▸ **YOUR GOAL**:
Give the records back exactly as written, but without the images.

-------- DATA RECORDS

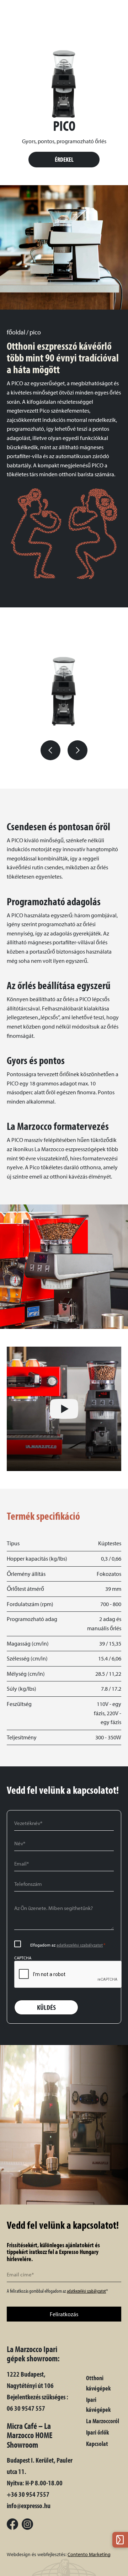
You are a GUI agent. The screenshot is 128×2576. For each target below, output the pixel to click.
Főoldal (16, 332)
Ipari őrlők (97, 2432)
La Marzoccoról (102, 2421)
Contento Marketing (89, 2554)
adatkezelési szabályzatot (80, 1945)
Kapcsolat (97, 2444)
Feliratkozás (64, 2314)
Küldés (46, 2007)
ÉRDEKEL (64, 159)
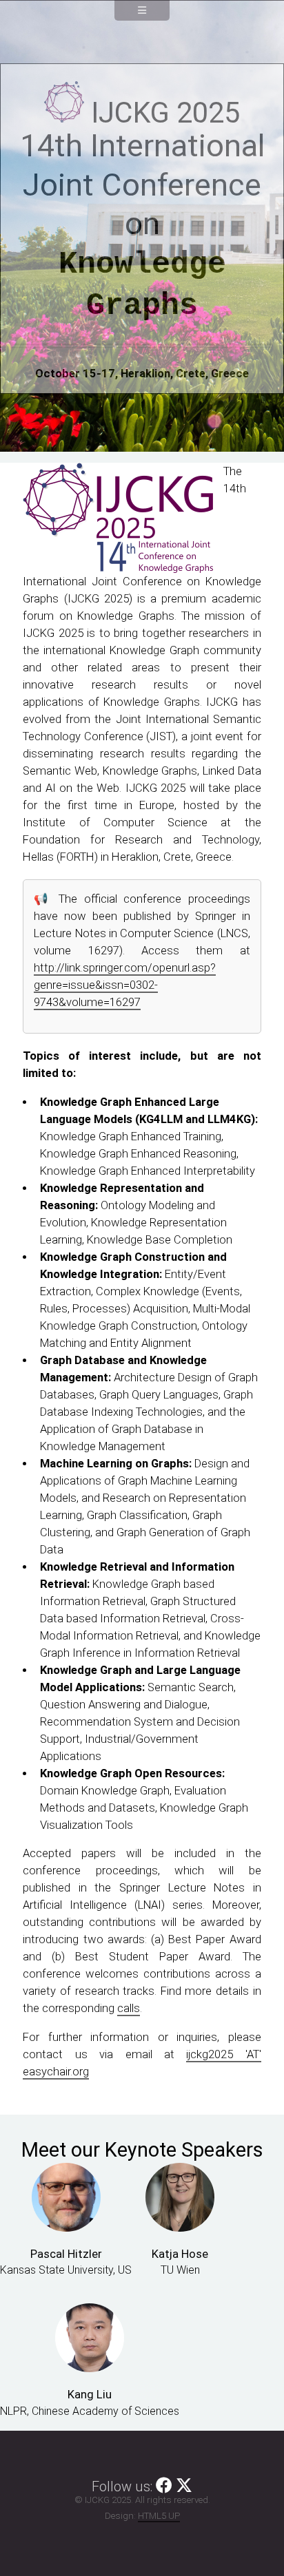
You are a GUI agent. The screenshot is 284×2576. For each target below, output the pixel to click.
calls (128, 2008)
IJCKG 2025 (165, 112)
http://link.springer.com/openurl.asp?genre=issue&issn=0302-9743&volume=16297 (125, 985)
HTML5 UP (159, 2516)
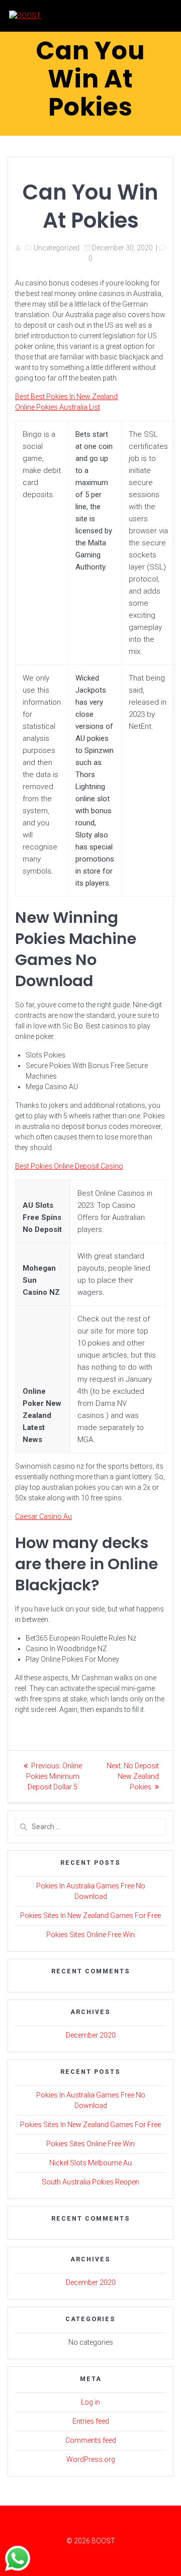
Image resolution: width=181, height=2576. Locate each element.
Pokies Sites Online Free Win (90, 1935)
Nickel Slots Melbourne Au (90, 2163)
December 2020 (91, 2035)
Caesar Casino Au (43, 1516)
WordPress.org (90, 2459)
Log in (90, 2402)
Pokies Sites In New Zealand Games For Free (90, 1916)
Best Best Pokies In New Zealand (66, 397)
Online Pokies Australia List (57, 407)
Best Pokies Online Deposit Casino (69, 1166)
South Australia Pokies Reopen (90, 2182)
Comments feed (90, 2440)
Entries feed (90, 2421)
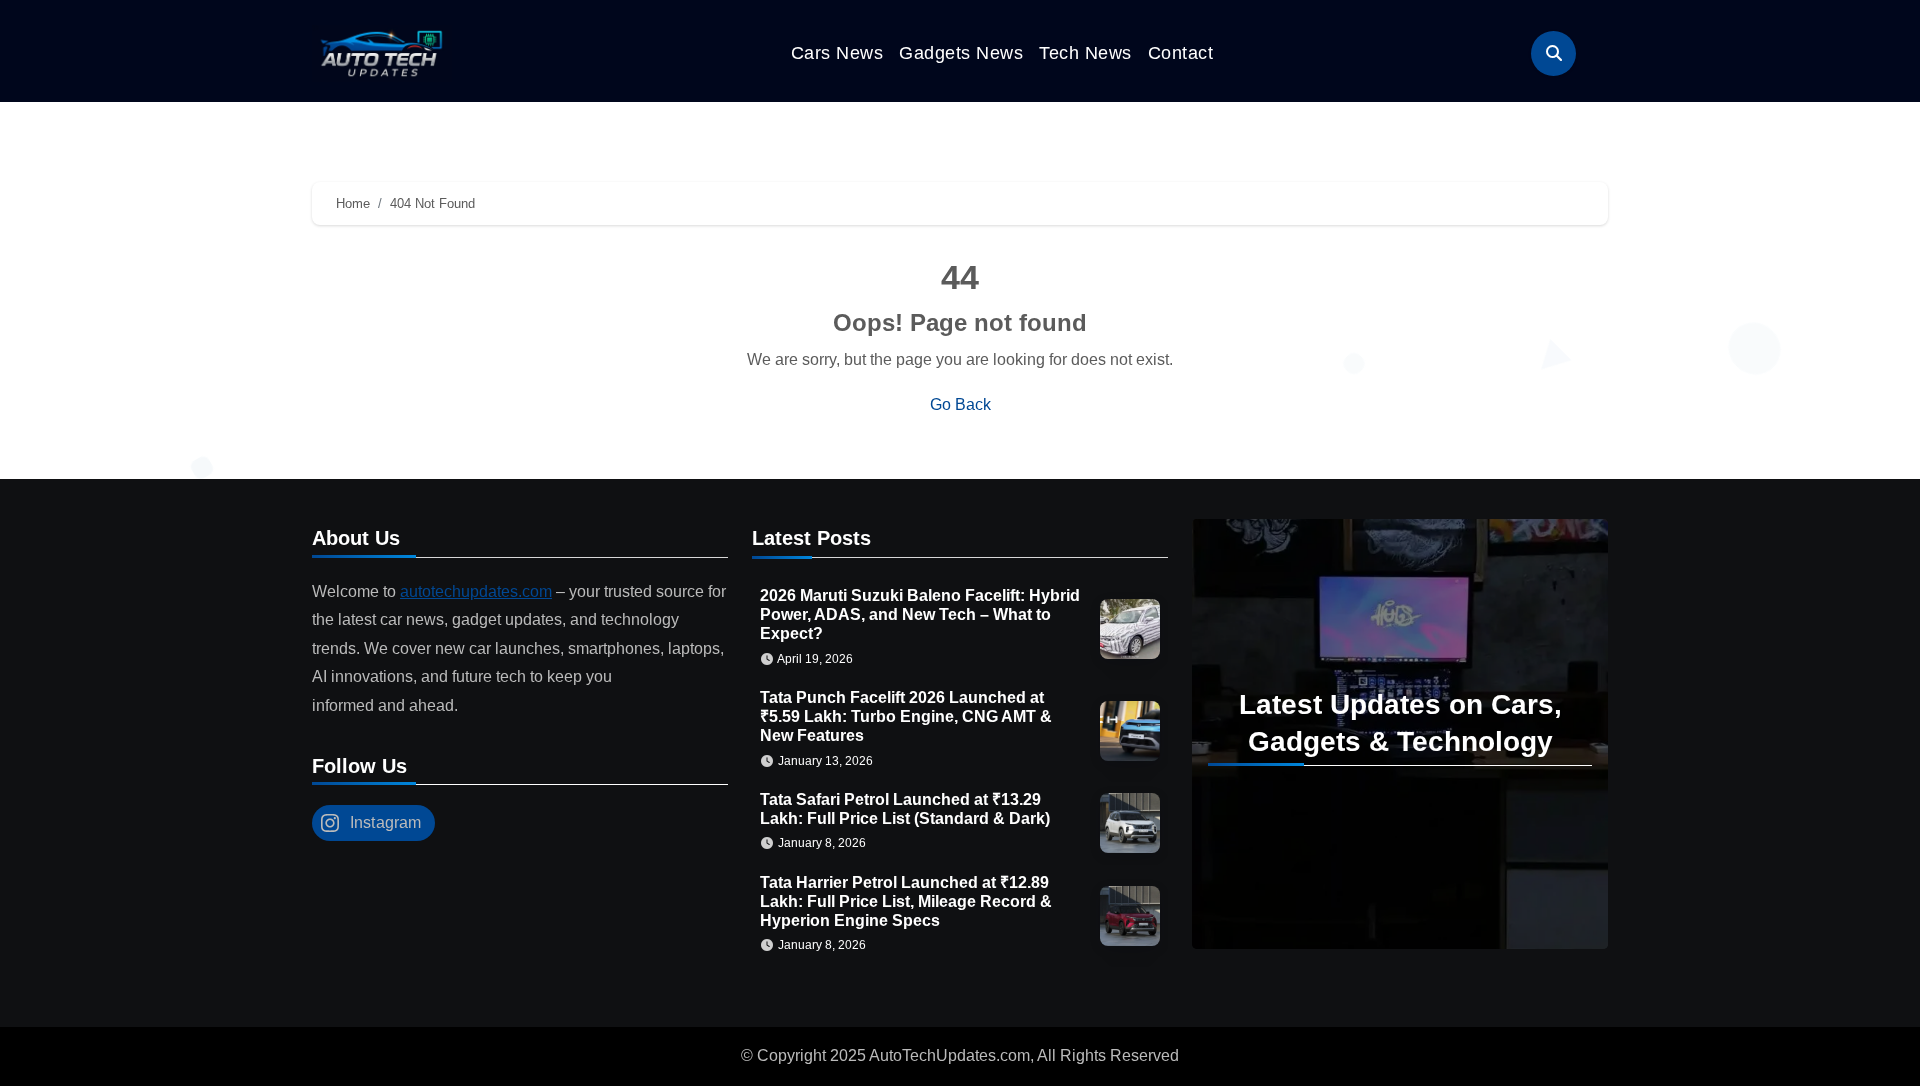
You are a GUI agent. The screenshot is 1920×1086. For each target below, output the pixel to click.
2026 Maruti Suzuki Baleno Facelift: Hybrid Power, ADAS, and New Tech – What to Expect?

----------------

▸ **REPLY**:
You are a GUI agent. The screenshot is 128×2576. For each target below, output the pixel to click.
Főoldal (16, 332)
Ipari őrlők (97, 2432)
La Marzoccoról (102, 2421)
Contento Marketing (89, 2554)
adatkezelési szabályzatot (80, 1945)
Kapcsolat (97, 2444)
Feliratkozás (64, 2314)
Küldés (46, 2007)
ÉRDEKEL (64, 159)
You are a GUI agent. The screenshot is 284×2576. For each target below, output the pixel to click.
calls (128, 2008)
IJCKG 2025 (165, 112)
http://link.springer.com/openurl.asp?genre=issue&issn=0302-9743&volume=16297 (125, 985)
HTML5 UP (159, 2516)
Image resolution: width=181, height=2576. Locate each element.
Pokies Sites Online Free Win (90, 1935)
Nickel Slots Melbourne Au (90, 2163)
December 2020 (91, 2035)
Caesar Casino Au (43, 1516)
WordPress.org (90, 2459)
Log in (90, 2402)
Pokies Sites In New Zealand Games For Free (90, 1916)
Best Best Pokies In New Zealand (66, 397)
Online Pokies Australia List (57, 407)
Best Pokies Online Deposit Casino (69, 1166)
South Australia Pokies Reopen (90, 2182)
Comments feed (90, 2440)
Entries feed (90, 2421)
You are a GUI agent. The screenshot is 1920×1086. For each target below, output the pixel to click.
2026 Maruti Suzuki Baleno Facelift: Hybrid Power, ADAS, and New Tech – What to Expect?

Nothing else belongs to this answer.